Sur le fondement de l'article L1235-3 ancien du code du travail, au regard de l'ancienneté du salarié dans l'entreprise (presque 7 ans) et de son âge (46 ans) à la date de la rupture du contrat de travail, du salaire mensuel des six derniers mois de 4 000 euros et de ce que M. [B] a retrouvé un emploi le 6 février 2017 pour un salaire mensuel brut de 3 850 euros, il convient de réparer le préjudice causé à celui-ci par la perte injustifiée de son emploi à la somme de 32 000 euros bruts, créance qui devra être fixée au passif de la procédure collective.
L'AGS CGEA devra garantir la créance dans les conditions prévues par la loi.

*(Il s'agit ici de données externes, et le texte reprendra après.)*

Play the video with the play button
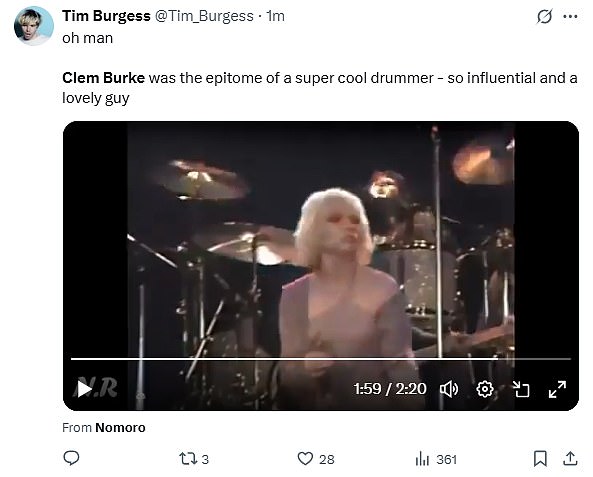 (84, 389)
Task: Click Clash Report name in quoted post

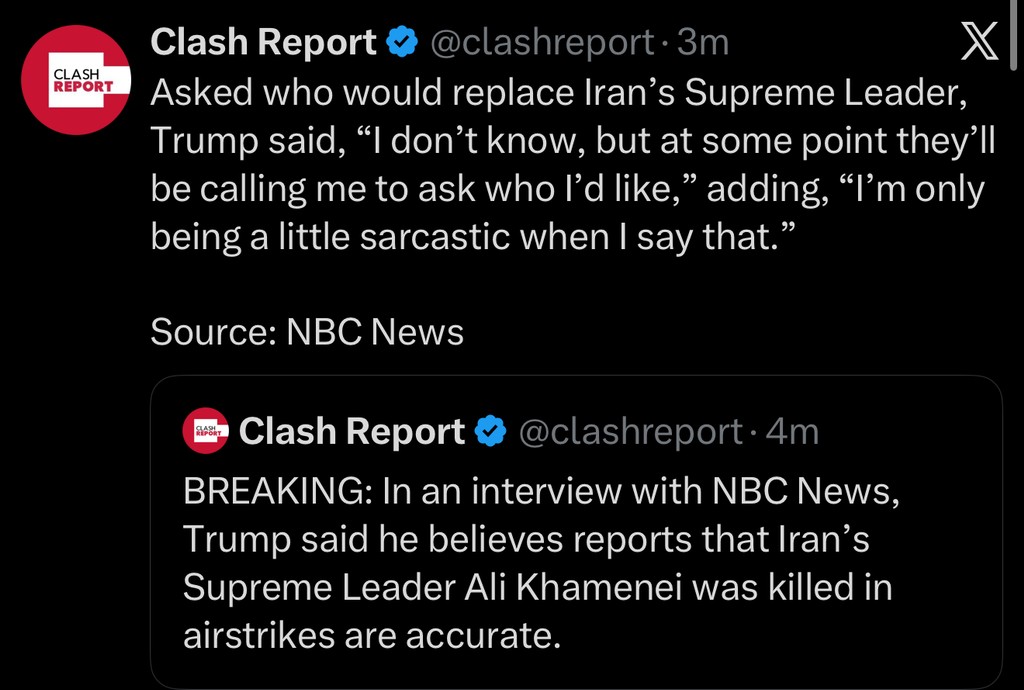Action: pos(352,432)
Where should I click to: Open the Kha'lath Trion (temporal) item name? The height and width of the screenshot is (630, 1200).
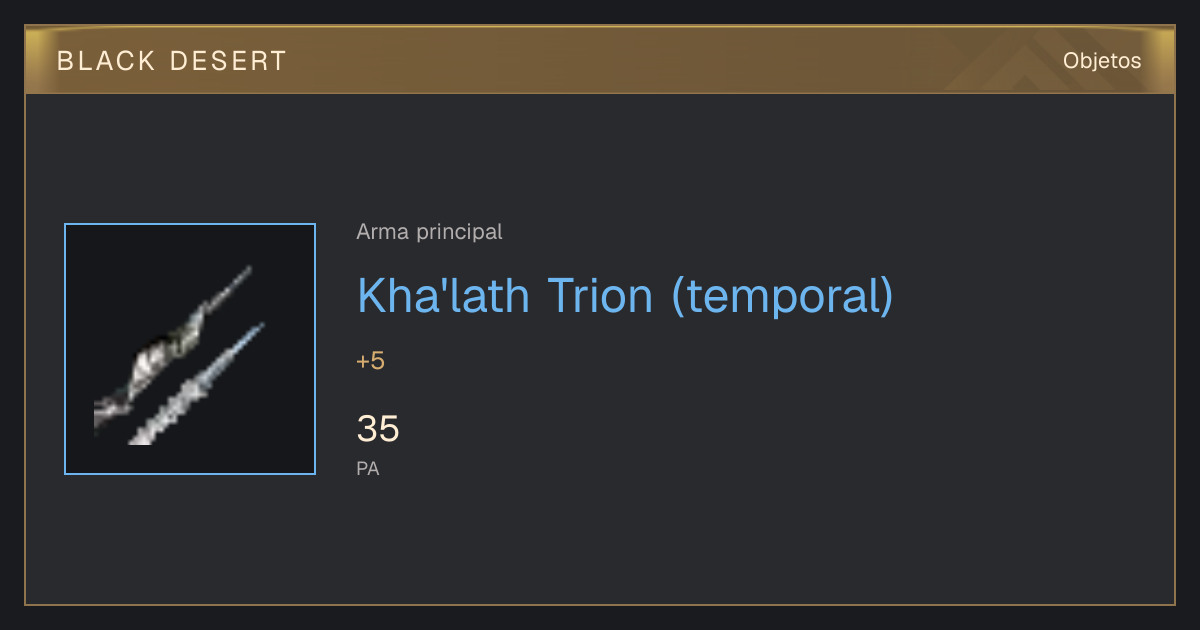click(x=625, y=296)
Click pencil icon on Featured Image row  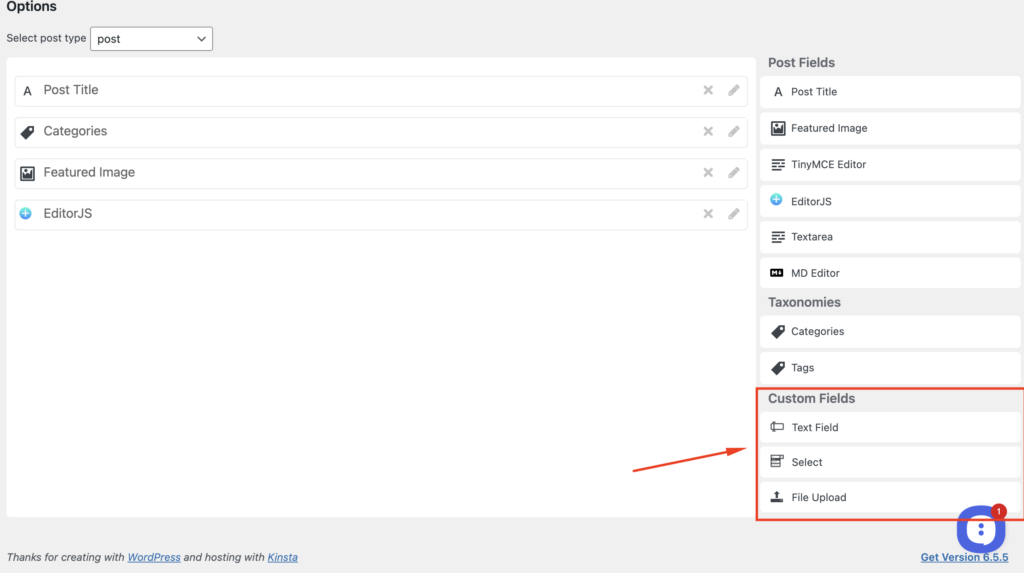(734, 173)
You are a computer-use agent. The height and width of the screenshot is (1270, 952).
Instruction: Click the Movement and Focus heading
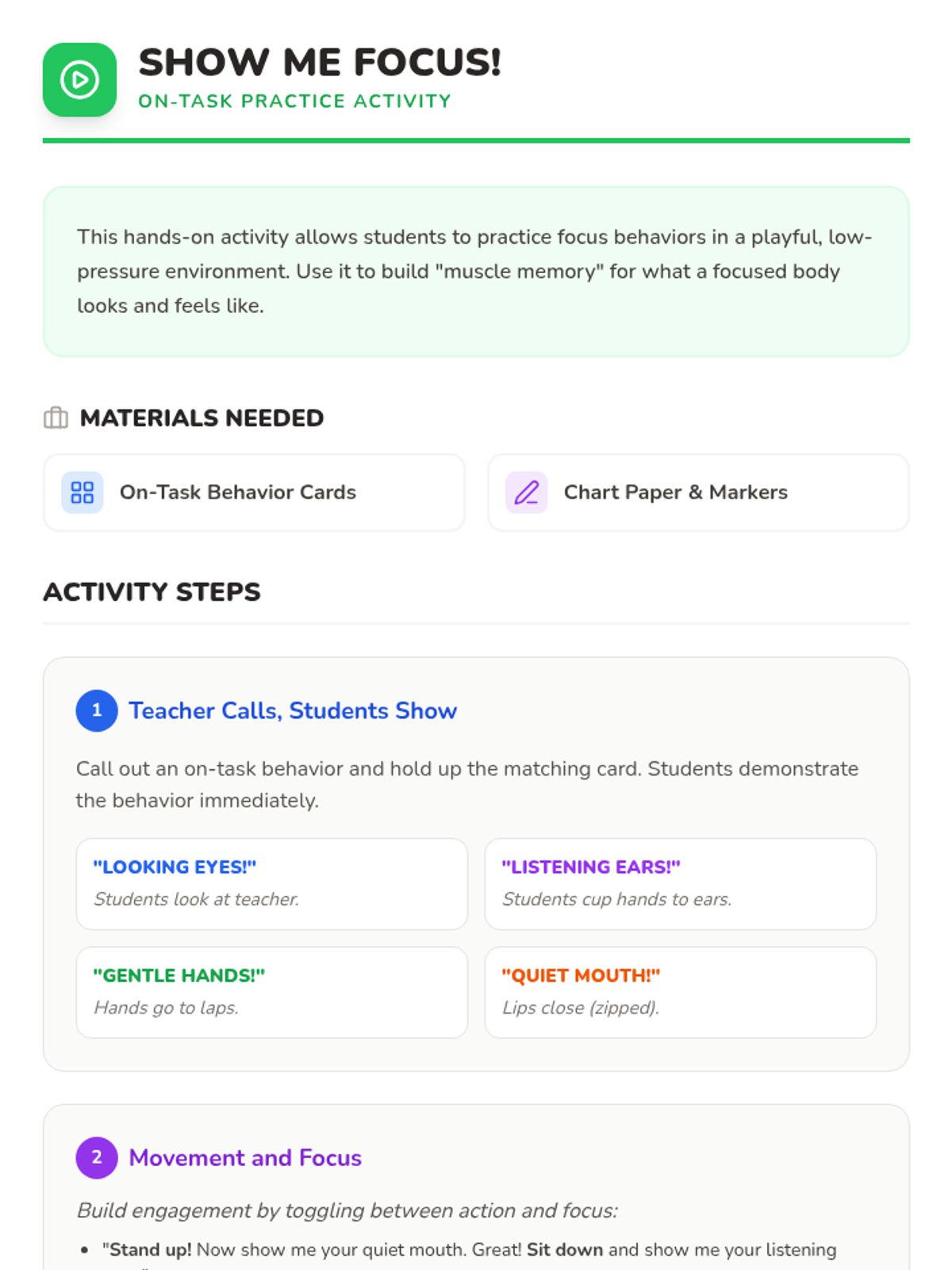(245, 1157)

Il convient de condamner le liquidateur judiciaire de la société ACE BTP INGENEERY, ès qualités, aux dépens d'appel, ainsi que, pour des raisons d'équité, à payer à M. [B] la somme de 3 000 euros, en application de l'article 700 du code de procédure civile en cause d'appel.
PAR CES MOTIFS
Statuant publiquement par arrêt mis à disposition au greffe et par défaut, dans les limites de la cassation :
INFIRME le jugement en ce qu'il a rejeté la demande en paiement de dommages et intérêts en réparation du préjudice causé par le licenciement injustifié
STATUANT à nouveau sur ce chef,
FIXE la créance de dommages et intérêts de M. [S] [B] au passif de la procédure collective de la société ACE BTP INGENEERY à la somme de 32 000 euros bruts, à titre de dommages et intérêts, en réparation du préjudice causé par le licenciement injustifié
DIT que l'AGS CGEA devra sa garantie dans les conditions prévues par la loi
CONDAMNE le liquidateur judiciaire de la société ACE BTP INGENEERY, ès qualités, aux dépens d'appel qui comprendront ceux de l'arrêt cassé
CONDAMNE le liquidateur judiciaire de la société ACE BTP INGENEERY, ès qualités, à payer à M. [S] [B] la somme de 3 000 euros en application de l'article 700 du code de procédure civile en cause d'appel, incluant celle de 800 euros allouée par l'arrêt cassé.